You may need to format the output of your print statement so it’s more understandable. One easy way to accomplish this is by using the str.format() method. The string objects are inserted normally with “”. Whereas, curly braces {} are used to enclose the defined variables are enclosed in curly braces. The curly braces are called placeholders. For better comprehension, let’s see how this is implemented.

#define some fruits named fruit_1 and fruit_2
fruit_1 = 'apples'
fruit_2 = 'oranges'
#print the fruits using string formatting method 
print('The boy loves {} so much but hate {}'.format(fruit_1, fruit_2))

Output:

The boy loves apples so much but hate oranges

You can specify how you want the strings to be ordered by passing the strings as a tuple. The index of the tuple is used to specify the order of the string formatting.

#define some fruits named fruit_1 and fruit_2
fruit_1 = 'apples'
fruit_2 = 'oranges'
#print the fruits using string formatting method 
print('The boy loves {1} so much but hates {0}'.format(fruit_1, fruit_2))
print('The boy loves {1} so much but hates {1}'.format(fruit_1, fruit_2))

Output:

The boy loves oranges so much but hates apples
The boy loves oranges so much but hates oranges

Let me explain how the above code works. Because, fruit_1 was the first argument in the .format method, it has index 0. The subsequent argument is of index 1. With this, you can now specify the exact variable you want in the placeholders using their index.

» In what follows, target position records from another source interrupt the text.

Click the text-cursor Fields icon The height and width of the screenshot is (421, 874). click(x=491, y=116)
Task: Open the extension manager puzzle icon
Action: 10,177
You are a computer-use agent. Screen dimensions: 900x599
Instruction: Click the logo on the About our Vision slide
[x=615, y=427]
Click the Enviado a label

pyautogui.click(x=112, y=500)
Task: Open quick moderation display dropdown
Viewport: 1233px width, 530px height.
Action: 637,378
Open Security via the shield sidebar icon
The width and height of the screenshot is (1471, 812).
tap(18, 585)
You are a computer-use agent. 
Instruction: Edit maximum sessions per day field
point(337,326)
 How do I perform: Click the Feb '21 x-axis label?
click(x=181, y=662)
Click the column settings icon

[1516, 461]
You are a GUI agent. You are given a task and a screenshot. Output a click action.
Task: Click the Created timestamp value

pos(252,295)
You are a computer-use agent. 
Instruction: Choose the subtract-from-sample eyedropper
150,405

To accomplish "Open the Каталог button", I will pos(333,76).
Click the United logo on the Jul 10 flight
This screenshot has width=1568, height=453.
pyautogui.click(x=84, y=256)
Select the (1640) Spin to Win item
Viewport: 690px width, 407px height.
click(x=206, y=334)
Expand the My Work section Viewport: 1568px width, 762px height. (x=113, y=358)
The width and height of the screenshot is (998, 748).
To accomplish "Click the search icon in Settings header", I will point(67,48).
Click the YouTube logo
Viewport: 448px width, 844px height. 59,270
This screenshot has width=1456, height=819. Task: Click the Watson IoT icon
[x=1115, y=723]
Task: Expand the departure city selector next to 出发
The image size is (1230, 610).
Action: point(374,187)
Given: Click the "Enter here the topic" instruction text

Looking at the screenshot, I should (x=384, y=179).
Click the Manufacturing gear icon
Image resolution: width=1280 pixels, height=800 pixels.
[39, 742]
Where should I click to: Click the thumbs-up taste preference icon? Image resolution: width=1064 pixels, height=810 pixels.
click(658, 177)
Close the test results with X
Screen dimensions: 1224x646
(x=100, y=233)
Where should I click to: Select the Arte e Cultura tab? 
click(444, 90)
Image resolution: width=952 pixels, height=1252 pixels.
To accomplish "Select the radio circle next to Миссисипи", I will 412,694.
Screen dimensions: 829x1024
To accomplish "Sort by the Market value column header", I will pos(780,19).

One new approach that has gained wide popularity is the use of f-stings. It’s available in python 3 alone but can carry out very complex string formatting easily. When using f-strings, f is typed before the opening and closing apostrophe for the string. The placeholders are placed inside the strings as against the previous approaches where they were used as argument for the .format() method

#define some fruits, named fruit_1 and fruit_2
fruit_1 = 'apples'
fruit_2 = 'oranges'
#print the fruits using string formatting method 
print(f'The boy loves {fruit_1} so much but hates {fruit_2}')

Output:

The boy loves apples so much but hates oranges

Conclusion on Python Input Function

In this tutorial, you have discovered how the two way communication between the program and the user works. Specifically, you have learnt how to use the python input function to receive input from the user and the print function to display output from the program. 

In addition, you learned how to display the output in an appealing manner using the various string formatting styles and particularly f-strings.